[Entries shown — start]

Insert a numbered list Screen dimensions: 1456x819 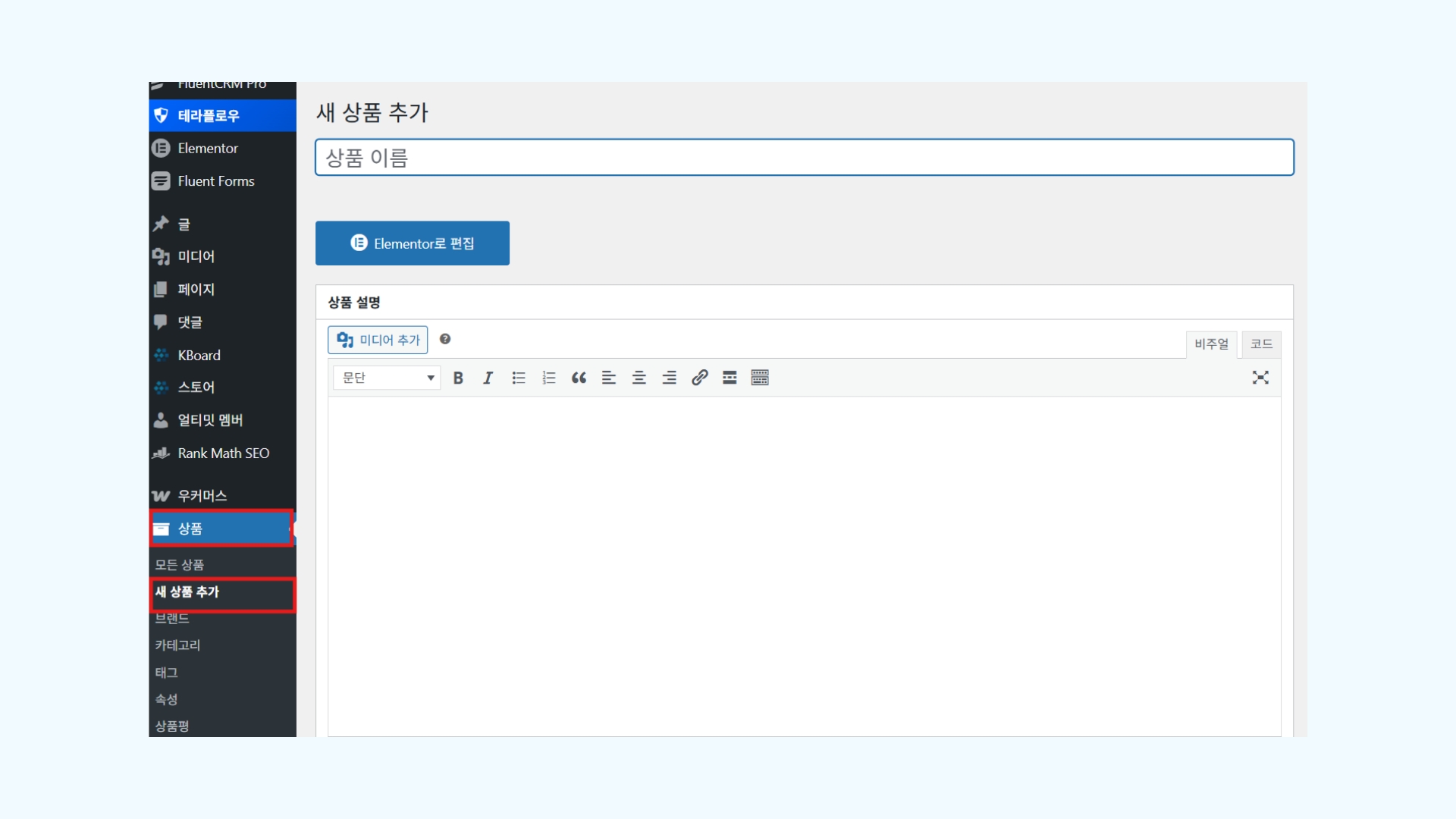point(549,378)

[Entries shown — finish]
[Entries shown — start]

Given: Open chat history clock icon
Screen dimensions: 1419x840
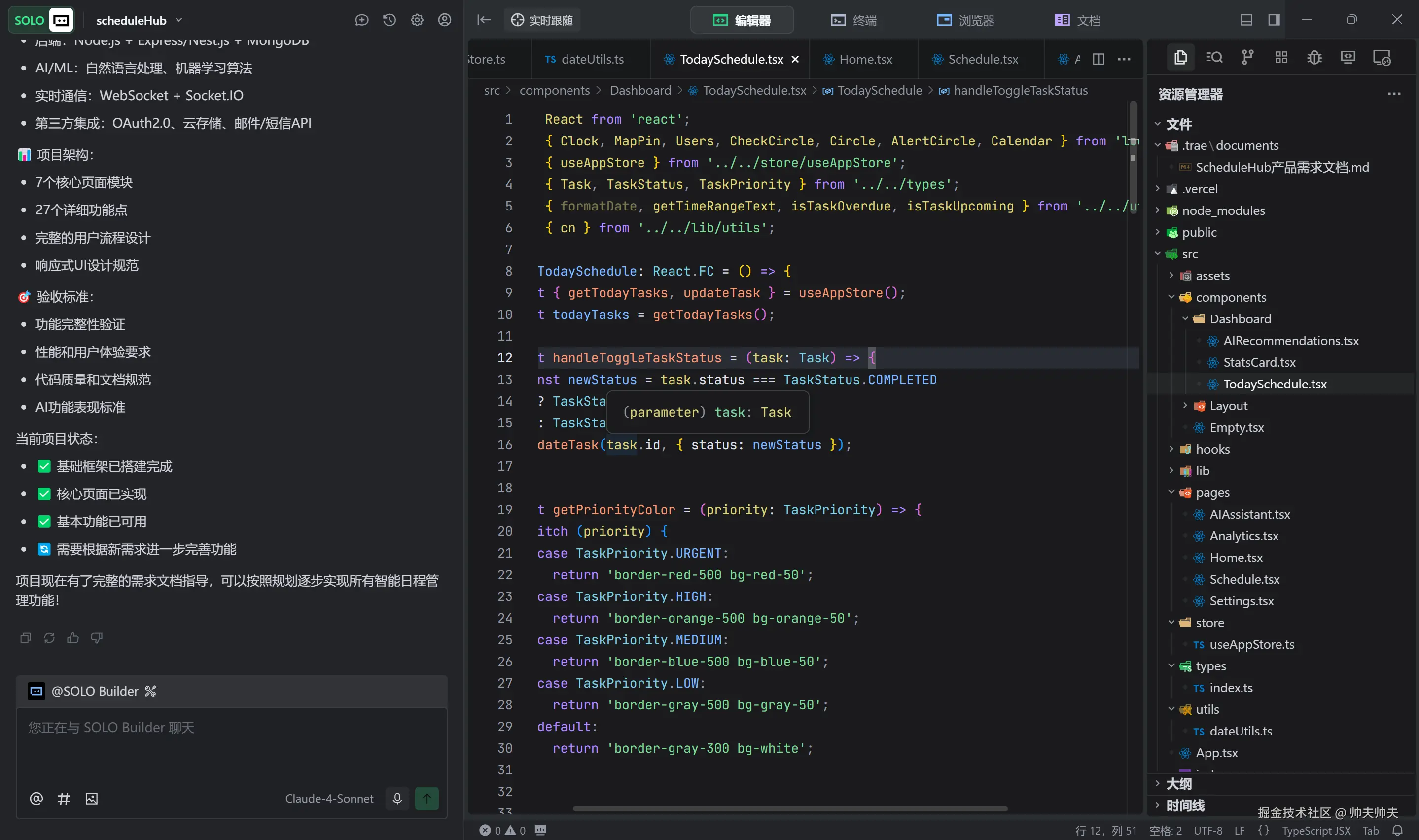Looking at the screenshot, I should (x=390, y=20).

[Entries shown — finish]
[Entries shown — start]

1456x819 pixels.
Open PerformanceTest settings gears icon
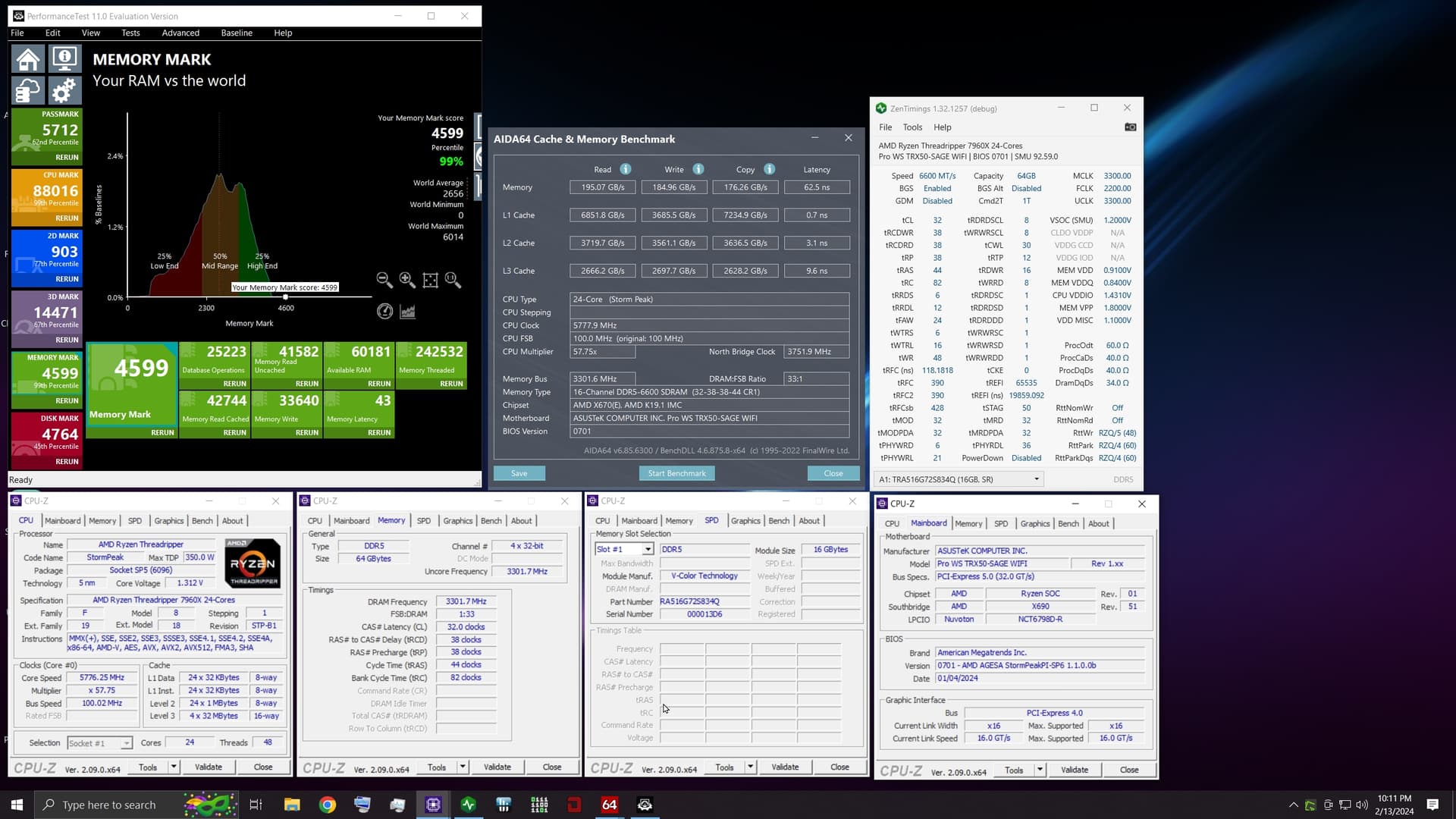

[Entries shown — finish]

— Description of the task —
Only those lines of the entries above that run from the line containing "1456x819 pixels." to the line containing "Open PerformanceTest settings gears icon", both included, should be transcribed exactly.

— Solution —
1456x819 pixels.
Open PerformanceTest settings gears icon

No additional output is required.